TLP:AMBER This post is part of the CTI Methodology series.
Attribution is one of the most misunderstood concepts in cyber threat intelligence. Every breach triggers the same question: who did this? And yet, jumping to attribution without rigorous methodology is how analysts get burned — and how organizations make bad strategic decisions.
This post walks through the framework I use to build confident, defensible attribution assessments.
Why Attribution Is Hard
The fundamental problem is asymmetry. Defenders need to be right. Attackers only need to be plausible. A sophisticated actor can:
- Reuse leaked or stolen tooling from other groups
- Plant false flags in malware metadata
- Route operations through infrastructure in third-party countries
- Mimic the TTPs of known groups
This means technical indicators alone are almost never sufficient for high-confidence attribution.
The Diamond Model as a Starting Point
I use the Diamond Model of Intrusion Analysis as my structural foundation. It forces you to think across four axes simultaneously:
| Axis | Question |
|---|---|
| Adversary | Who is conducting the operation? |
| Capability | What tools and techniques are used? |
| Infrastructure | What systems are being leveraged? |
| Victim | Who is being targeted and why? |
The relationships between these axes are often more revealing than any single data point.
Building the Assessment
Step 1: Cluster, Don’t Label
Before assigning a name, cluster activity by shared technical characteristics:
- Overlapping C2 infrastructure (same ASNs, hosting providers, certificate patterns)
- Shared code (same compiler artifacts, unique strings, custom packers)
- Operational timing (working hours relative to timezone)
- Victimology patterns
A cluster is not an actor. It’s a hypothesis.
Step 2: Apply the Confidence Ladder
I use a structured confidence scale before reaching any conclusion:
LOW — Shared TTPs only (easily copied)
MEDIUM — Shared infrastructure + code overlap
HIGH — All of the above + unique operational signatures
Most public attribution claims sit at LOW confidence dressed up as HIGH.

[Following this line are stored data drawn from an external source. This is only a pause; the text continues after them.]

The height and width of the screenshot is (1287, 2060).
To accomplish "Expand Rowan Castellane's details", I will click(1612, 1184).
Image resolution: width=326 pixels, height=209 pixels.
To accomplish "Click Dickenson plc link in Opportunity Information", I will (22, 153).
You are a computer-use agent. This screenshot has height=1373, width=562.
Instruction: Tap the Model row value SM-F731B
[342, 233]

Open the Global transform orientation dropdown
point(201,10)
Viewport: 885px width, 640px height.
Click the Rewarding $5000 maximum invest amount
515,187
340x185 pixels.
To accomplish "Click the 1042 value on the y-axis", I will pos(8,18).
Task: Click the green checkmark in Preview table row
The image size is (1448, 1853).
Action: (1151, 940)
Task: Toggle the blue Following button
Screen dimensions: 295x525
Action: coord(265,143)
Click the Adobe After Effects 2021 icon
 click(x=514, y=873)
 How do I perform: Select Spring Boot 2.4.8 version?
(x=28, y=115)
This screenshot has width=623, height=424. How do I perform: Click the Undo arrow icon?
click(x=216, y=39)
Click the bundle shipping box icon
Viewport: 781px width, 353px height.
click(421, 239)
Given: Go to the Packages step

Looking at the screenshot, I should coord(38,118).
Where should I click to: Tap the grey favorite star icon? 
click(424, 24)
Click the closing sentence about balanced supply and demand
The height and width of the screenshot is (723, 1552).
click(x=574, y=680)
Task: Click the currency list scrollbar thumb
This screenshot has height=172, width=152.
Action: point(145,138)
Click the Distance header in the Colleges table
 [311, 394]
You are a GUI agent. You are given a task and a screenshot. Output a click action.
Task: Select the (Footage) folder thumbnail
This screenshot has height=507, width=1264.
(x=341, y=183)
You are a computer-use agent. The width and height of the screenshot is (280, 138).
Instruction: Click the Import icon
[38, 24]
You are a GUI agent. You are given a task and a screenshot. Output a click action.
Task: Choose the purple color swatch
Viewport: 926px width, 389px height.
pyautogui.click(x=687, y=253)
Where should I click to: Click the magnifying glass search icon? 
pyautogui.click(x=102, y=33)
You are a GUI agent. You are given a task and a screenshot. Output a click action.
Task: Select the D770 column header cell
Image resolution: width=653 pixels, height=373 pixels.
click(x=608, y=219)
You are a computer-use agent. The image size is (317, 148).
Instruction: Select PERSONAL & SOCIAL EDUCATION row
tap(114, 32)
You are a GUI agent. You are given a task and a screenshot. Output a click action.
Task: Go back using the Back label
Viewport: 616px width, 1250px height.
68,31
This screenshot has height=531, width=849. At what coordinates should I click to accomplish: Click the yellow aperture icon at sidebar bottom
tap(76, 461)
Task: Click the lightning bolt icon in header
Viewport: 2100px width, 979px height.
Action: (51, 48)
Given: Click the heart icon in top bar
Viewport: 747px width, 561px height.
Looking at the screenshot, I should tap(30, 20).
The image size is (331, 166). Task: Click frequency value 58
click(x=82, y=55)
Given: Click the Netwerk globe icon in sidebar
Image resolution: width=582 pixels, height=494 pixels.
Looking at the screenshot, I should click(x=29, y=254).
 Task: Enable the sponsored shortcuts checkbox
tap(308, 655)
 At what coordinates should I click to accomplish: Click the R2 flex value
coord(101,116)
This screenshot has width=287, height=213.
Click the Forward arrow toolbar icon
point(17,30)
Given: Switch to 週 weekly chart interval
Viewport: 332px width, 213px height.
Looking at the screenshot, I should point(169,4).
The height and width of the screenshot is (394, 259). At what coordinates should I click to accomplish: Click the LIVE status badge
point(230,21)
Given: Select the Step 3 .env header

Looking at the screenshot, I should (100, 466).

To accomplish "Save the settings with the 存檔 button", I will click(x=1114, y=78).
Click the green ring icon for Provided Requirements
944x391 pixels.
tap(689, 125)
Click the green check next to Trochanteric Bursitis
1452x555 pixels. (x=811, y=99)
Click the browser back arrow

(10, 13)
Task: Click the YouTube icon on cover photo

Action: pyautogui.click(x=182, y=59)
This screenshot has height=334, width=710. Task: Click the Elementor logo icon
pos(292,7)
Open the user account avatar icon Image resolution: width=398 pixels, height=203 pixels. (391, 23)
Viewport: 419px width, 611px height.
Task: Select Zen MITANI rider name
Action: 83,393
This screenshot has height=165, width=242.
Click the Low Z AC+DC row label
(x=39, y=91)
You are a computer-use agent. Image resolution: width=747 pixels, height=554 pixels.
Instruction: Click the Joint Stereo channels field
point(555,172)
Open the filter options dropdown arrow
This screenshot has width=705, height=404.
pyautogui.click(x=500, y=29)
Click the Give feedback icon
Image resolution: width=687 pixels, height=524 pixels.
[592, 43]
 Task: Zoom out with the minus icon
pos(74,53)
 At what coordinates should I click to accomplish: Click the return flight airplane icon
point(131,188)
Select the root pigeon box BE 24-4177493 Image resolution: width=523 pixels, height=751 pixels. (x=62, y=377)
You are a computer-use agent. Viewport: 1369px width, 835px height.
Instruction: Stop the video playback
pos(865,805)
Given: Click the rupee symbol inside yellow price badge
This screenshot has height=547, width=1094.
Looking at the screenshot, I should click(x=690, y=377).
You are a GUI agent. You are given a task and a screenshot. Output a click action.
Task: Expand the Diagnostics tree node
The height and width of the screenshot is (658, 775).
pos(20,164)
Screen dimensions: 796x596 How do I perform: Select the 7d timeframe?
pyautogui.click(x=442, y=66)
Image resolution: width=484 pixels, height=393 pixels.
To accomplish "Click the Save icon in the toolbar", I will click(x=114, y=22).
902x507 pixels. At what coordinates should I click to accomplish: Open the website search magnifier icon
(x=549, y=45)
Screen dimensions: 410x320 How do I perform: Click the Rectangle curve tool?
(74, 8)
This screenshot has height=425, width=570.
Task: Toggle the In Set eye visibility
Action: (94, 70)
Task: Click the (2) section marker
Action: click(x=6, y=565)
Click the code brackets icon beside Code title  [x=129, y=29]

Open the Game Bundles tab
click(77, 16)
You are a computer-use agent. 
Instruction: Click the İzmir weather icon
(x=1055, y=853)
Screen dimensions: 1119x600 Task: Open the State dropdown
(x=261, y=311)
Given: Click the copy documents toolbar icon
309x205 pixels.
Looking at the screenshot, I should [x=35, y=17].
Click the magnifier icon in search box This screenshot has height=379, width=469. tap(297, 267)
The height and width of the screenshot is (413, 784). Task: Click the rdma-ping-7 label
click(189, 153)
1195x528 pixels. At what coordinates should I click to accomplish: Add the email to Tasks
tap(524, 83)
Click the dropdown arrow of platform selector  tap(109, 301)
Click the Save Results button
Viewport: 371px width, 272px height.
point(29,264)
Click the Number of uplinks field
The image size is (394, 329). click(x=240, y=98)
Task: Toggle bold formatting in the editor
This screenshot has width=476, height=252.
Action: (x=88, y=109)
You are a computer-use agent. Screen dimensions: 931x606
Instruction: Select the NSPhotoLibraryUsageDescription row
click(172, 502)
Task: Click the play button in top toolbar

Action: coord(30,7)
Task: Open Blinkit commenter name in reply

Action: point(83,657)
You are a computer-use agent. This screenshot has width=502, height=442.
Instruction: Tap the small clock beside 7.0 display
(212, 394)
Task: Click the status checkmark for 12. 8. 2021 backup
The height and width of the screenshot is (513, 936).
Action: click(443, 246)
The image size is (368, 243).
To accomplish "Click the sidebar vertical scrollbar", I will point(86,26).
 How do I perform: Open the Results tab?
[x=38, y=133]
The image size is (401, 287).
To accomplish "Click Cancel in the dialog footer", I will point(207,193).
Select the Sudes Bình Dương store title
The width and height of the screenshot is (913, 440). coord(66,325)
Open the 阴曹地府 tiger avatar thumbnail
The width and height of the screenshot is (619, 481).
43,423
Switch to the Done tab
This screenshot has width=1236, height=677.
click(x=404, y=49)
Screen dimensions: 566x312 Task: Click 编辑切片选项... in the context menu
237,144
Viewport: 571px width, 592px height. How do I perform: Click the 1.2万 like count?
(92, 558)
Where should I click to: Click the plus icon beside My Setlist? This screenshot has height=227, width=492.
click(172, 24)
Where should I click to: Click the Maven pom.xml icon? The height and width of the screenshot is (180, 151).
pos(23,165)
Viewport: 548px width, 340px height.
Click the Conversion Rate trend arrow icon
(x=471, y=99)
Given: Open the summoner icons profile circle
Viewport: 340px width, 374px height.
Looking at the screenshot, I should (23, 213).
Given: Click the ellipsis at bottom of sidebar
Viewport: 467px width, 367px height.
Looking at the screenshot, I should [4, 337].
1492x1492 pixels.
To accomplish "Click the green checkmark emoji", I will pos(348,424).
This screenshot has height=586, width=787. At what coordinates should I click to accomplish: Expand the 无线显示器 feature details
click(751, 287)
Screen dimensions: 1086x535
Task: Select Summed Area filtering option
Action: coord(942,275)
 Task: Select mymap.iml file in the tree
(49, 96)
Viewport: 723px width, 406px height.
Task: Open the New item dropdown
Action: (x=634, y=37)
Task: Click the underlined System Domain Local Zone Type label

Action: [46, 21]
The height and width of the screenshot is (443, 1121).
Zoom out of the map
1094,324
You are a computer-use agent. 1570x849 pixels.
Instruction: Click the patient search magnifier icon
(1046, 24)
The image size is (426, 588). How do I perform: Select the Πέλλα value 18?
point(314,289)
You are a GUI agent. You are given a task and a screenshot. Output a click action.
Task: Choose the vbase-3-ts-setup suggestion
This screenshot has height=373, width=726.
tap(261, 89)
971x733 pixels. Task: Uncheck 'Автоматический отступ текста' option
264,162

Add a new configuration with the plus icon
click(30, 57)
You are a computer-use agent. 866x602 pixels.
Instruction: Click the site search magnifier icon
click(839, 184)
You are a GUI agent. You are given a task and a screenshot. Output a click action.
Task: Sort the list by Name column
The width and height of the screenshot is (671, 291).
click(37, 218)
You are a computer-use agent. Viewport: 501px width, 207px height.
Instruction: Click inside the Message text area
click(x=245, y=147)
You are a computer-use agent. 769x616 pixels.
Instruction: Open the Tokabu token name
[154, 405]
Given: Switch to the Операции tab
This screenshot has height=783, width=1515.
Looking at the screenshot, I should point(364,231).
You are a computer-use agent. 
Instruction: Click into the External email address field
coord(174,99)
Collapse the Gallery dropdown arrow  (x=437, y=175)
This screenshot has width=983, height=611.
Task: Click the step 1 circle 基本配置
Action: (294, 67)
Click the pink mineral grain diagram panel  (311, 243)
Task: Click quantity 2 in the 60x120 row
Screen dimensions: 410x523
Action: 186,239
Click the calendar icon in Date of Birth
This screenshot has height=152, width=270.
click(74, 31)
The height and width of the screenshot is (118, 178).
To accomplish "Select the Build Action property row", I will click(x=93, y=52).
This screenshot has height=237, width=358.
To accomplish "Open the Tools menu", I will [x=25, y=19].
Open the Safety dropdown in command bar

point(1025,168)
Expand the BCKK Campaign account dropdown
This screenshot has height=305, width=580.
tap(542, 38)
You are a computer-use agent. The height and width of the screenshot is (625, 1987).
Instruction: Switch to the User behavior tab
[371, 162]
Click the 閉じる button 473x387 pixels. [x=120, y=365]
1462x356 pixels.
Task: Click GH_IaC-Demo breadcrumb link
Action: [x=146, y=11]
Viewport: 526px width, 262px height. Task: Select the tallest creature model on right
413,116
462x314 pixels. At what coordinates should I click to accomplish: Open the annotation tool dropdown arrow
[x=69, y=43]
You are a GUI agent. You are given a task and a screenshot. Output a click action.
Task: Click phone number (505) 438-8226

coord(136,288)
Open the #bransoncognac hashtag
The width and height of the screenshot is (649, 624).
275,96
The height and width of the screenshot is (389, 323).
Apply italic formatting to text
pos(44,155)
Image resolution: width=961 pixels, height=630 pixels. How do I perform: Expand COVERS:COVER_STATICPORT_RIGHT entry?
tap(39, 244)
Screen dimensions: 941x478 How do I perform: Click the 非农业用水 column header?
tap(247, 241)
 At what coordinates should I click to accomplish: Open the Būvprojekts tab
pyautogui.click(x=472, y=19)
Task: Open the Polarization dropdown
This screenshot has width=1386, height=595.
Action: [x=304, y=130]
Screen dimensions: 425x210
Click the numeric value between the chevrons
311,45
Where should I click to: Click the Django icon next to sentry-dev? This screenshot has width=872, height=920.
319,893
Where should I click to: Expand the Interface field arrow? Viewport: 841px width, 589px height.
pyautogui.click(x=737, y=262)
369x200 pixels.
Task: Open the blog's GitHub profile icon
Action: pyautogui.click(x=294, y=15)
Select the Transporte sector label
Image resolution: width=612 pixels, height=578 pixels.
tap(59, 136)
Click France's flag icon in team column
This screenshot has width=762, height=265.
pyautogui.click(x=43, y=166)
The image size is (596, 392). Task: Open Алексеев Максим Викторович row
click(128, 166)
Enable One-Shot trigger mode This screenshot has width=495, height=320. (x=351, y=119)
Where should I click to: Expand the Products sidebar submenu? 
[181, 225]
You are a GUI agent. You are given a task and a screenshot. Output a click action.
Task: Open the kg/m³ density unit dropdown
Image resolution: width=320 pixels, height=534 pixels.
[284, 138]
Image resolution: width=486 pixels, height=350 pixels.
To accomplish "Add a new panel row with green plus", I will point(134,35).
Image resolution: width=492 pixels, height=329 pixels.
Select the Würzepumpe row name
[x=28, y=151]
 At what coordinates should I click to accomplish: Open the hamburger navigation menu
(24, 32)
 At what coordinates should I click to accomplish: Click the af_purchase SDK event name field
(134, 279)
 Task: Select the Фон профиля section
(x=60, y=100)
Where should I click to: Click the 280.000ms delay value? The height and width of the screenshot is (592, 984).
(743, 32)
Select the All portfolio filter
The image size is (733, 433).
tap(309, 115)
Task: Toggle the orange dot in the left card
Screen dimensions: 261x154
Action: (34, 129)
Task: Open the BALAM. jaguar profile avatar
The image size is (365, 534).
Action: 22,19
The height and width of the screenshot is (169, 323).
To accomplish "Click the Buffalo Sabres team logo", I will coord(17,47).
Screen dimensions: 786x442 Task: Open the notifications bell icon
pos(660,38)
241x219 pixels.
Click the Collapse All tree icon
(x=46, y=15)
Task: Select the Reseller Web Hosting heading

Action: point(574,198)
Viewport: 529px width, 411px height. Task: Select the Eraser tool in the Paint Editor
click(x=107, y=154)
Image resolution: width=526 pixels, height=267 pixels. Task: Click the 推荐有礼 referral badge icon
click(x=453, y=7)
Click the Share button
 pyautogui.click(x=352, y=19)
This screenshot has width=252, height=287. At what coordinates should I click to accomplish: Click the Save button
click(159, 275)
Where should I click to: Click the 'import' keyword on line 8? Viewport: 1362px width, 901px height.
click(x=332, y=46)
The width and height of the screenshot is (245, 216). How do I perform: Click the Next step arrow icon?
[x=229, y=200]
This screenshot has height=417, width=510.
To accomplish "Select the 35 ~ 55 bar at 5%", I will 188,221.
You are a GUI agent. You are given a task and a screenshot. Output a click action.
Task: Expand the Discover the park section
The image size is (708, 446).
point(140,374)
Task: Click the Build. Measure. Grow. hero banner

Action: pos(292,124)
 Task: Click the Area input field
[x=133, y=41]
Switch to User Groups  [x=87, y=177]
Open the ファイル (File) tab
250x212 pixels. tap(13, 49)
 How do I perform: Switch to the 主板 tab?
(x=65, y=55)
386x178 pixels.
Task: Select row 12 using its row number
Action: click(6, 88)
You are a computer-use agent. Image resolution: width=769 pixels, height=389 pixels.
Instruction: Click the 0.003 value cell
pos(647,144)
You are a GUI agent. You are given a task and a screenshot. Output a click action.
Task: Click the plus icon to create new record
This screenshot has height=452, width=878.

Step 3: Triangulate with Strategic Context
Technical analysis can tell you how. Context tells you why and who benefits.
- Does the victimology align with known geopolitical interests?
- Is the timing correlated with real-world events?
- Does the capability level match known state or criminal resources?
Never let strategic context override technical evidence. Let it inform your hypothesis, not confirm your bias.
Relevant ATT&CK Techniques
Techniques commonly abused to plant false flags:
T1036·Masquerading T1027·Obfuscated Files or Information T1588.002·Tool: Malware
Sample IOCs (Defanged)
| Type | Indicator | Confidence | Note |
|---|---|---|---|
| IPv4 | 185.220.101[.]47 | High | C2 Server |
| Domain | update-service[.]net | Medium | Dropper staging |
| SHA256 | a3f1c2d4e5b6… | ||
| High | Loader sample | ||
| URL | hxxps://cdn-delivery[.]org/payload | Low | Unconfirmed |
Common Attribution Failures
False flag acceptance — Taking metadata at face value. The Lazarus Group has been known to plant artifacts pointing to other actors.
Overfitting to known groups — If your tooling overlaps with APT29, that doesn’t mean it is APT29. Shared tools are common in criminal and state ecosystems.
Premature public disclosure — Naming an actor before you have high confidence contaminates the intelligence ecosystem and can compromise ongoing investigations.
Final Thoughts
Attribution done well is a rigorous, multi-source analytical process — not pattern matching. The goal is to produce an assessment that is defensible, caveated, and actionable, not one that is merely dramatic.
When in doubt: cluster more, name less.